La situation des mineurs de Bitcoin inquiète de plus en plus les observateurs du marché. En dépit d’un réseau toujours plus puissant, les revenus issus du minage ne suivent plus, fragilisant tout un pan de l’écosystème crypto. Peut-on encore rentabiliser une ferme de minage en 2025 ?
Des revenus qui s’effondrent malgré une difficulté toujours plus élevée
Depuis plusieurs mois, les mineurs de Bitcoin voient leurs revenus fondre comme neige au soleil. Selon les données de la plateforme d’analyse CryptoQuant, l’indicateur de rentabilité du minage, qui compare les gains des mineurs à la difficulté du réseau, est tombé dans des zones historiquement basses. En d’autres termes : les mineurs travaillent plus… pour gagner moins.
Cette situation n’est pas seulement théorique. Dans certaines régions des États-Unis, comme le Texas où le minage avait explosé ces dernières années, plusieurs petites installations ont dû réduire leur activité ou mettre la clé sous la porte, incapables de couvrir les frais d’électricité. “On tourne à perte depuis avril”, confiait récemment un exploitant texan à Bloomberg. “Même nos machines les plus récentes ne suffisent plus à compenser la chute des revenus.”
La tentation de vendre pour rester à flot
Traditionnellement, lorsque les mineurs sont sous pression financière, une réaction ne tarde pas : la vente de leurs réserves de Bitcoin. Cela leur permet de payer les factures, notamment les colossales dépenses en électricité.
Pourtant, les données actuelles montrent une tendance étonnante : les ventes de BTC par les mineurs sont en baisse. L’indicateur « Miner Selling Power », qui mesure le ratio entre les sorties de bitcoins de leurs portefeuilles et leurs avoirs totaux, est en recul. Moins de ventes, malgré la crise.

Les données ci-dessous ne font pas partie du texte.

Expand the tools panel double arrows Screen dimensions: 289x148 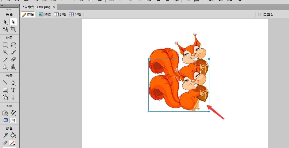click(x=2, y=6)
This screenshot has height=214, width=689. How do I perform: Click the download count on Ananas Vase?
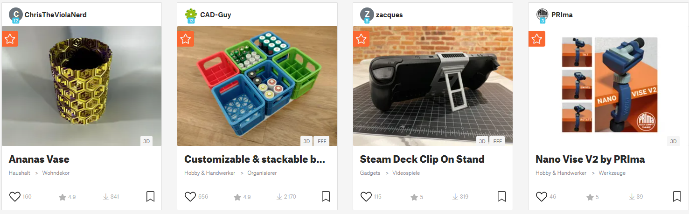111,197
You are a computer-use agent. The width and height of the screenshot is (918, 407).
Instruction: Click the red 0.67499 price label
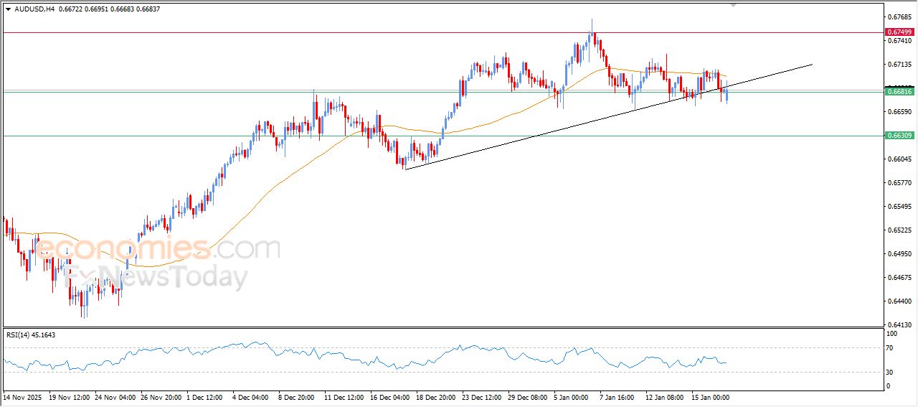click(899, 32)
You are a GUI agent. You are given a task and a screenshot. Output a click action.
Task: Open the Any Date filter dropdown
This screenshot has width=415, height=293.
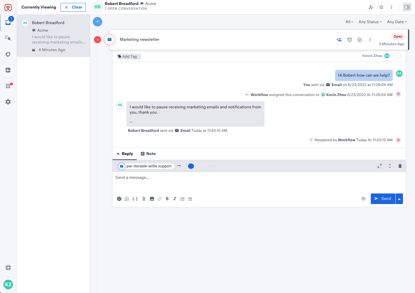click(x=397, y=22)
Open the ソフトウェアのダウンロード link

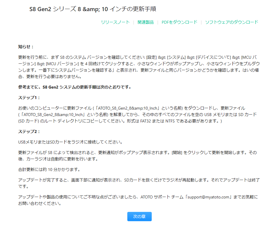[x=232, y=22]
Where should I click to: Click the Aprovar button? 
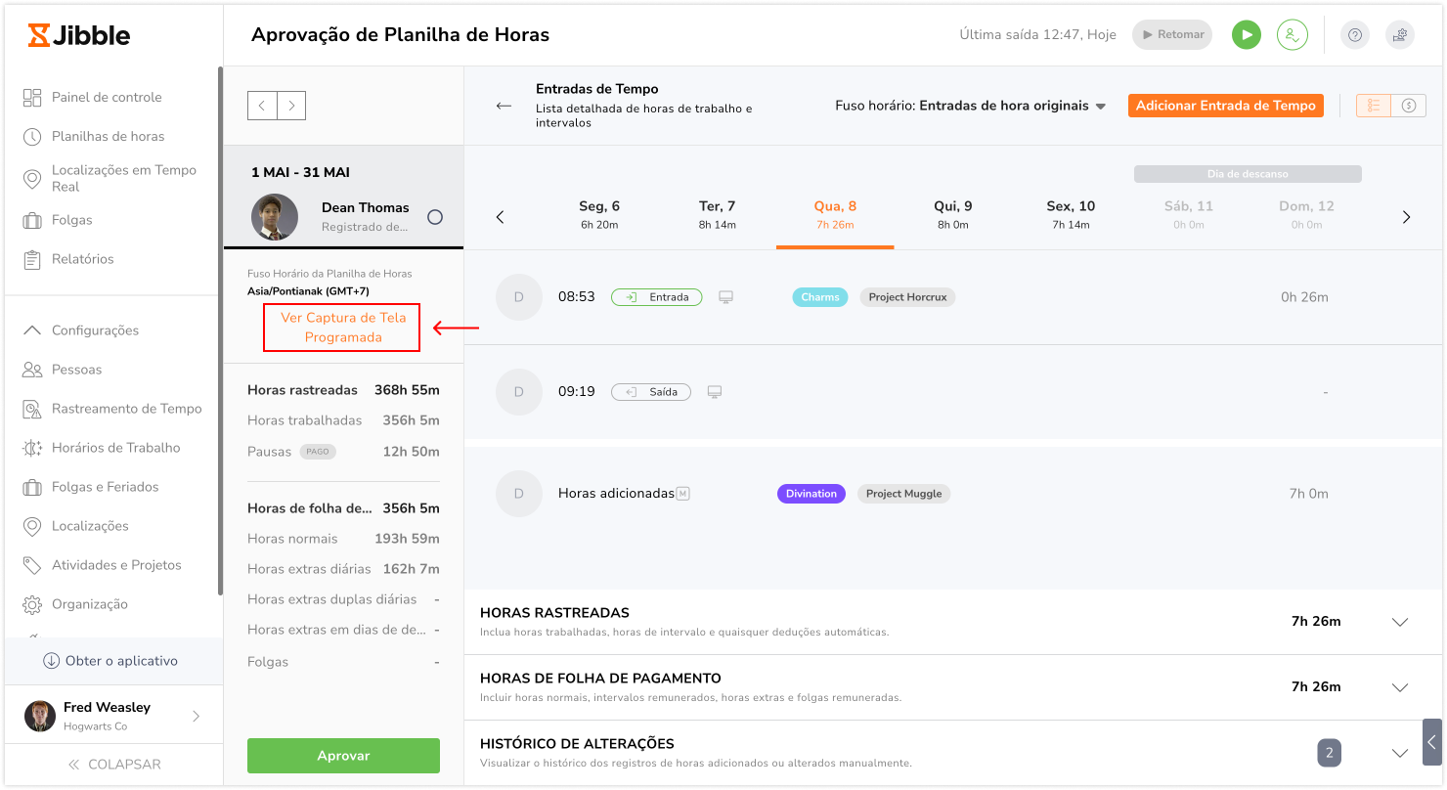point(343,756)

Est-ce un choix stratégique, ou un simple sursis ? Certains experts pensent que ces acteurs espèrent une remontée du cours du BTC avant de céder leurs jetons. Mais si la situation se prolonge, une vague de ventes massives pourrait bien secouer le marché. L’histoire l’a montré à plusieurs reprises, notamment après le crash de 2018 ou plus récemment durant l’été 2022.
Le hashrate plonge : un signe alarmant
Un autre indicateur clé vient confirmer les tensions : le Hashrate, soit la puissance de calcul totale du réseau Bitcoin, a connu un brusque recul. Alors qu’il avait atteint un record historique début juin, il s’est rapidement contracté, signe que certains mineurs ont éteint leurs machines ou quitté le réseau.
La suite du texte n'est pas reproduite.